The jihadis who melted away as French forces moved into northern Mali first got a foothold there by joining a separatist rebellion of the nomadic Tuareg people.
Many Tuareg, including those who did not support the revolt, now live in fear of reprisals.
Once upon a time two brothers went hunting together far out in the Malian bush.
They wandered further and further, but found no game, until eventually they collapsed exhausted under a tree.
The younger brother began to complain about how hungry he was, so the elder one went off to try to find food. At last he came back with some meat which was eagerly cooked over a fire.
Only when the younger brother had satisfied his hunger did he start to wonder where the meat came from, and then he noticed a bloody bandage around the other’s leg.
Horrified, he realised his elder brother had cut off a piece of his own thigh to save him from starvation, and he was overcome with guilt.
That is the story told in Mali to explain the origin of a unique relationship between two of the country’s peoples, the Bozo and the Dogon, supposedly the descendants of those two brothers.
They are bound forever to help one another in any way they can – but never to intermarry. That way relations are always kept pleasant, as between friends, whereas marriage, and family ties, can result in horrible complications, as happened between the two hunters.
The ties between the Bozo, traditionally fishermen along the, River Niger, and the Dogon, hunters and farmers on a high plateau to the south, are just one example of what has been called “cousinage” — special bonds between ethnic groups or traditional castes.
So the Dogon are also cousins of the Songhai, farmers and traders in the east of Mali, while the Fulani, the herders who wander the endless yellow grasslands dotted with glossy green mango and shea butter trees, are cousins with families of hereditary blacksmiths of any group.
Cousinage, part of the generally harmonious relations between the peoples of Mali, is based on mutual benefit, and respect for one another’s territory.
Herders need traders to buy goods and sell their cattle.
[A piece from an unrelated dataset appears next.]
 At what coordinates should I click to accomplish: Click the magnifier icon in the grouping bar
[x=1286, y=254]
Everyone needs blacksmiths.
But there is a particular people in Mali, they say, who have no cousins — the light-skinned nomads of the north, the Tuareg.
You can find some Tuareg scattered throughout Mali.
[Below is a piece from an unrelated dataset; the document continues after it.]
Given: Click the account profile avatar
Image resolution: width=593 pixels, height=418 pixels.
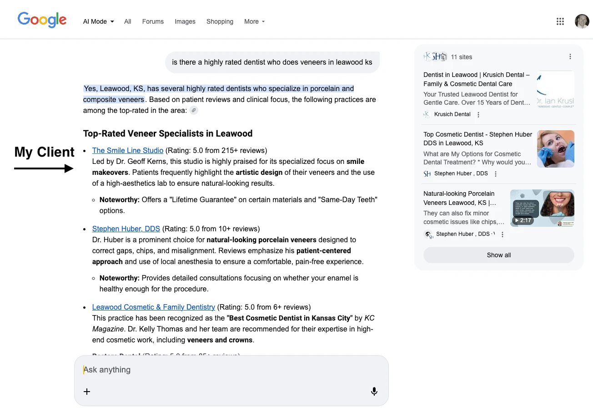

There are Tuareg MPs and Tuareg ministers. But Tuareg separatists fought the government throughout the early 1990s and began another rebellion a year or so ago – the rebellion, later hi-jacked by jihadis of many nationalities, that sparked the present crisis.
For many in the West, the Tuareg are irresistibly romantic — mysterious men of the dunes and the camel-trains, their heads swathed in traditional blue turbans and the less traditional designer sunglasses.
But politics in Mali are about fighting, unromantically, for scarce resources.
And while the Tuareg have suffered terribly from repeated drought, the country’s other peoples have suffered too — and many feel, rightly or wrongly, that more is spent on the Tuareg because they make more political fuss.
Today, as the rebellion is crushed by French-led forces, the Tuareg are in trouble.
Whether or not they supported the revolt — and many did not — they are afraid now of reprisals.
So afraid that in parts of Mali they have completely disappeared — fled to neighbouring countries, or gone into hiding.
Down on the bustling banks of the Niger in the port of Mopti — the Venice of Mali as the faded tourist posters call it — I find stacks of square white slabs flecked with grey.
Marble, I assume. But it is salt — carried by camel to Timbuktu from the mines in the deep Sahara, then by dug-out canoe to Mopti.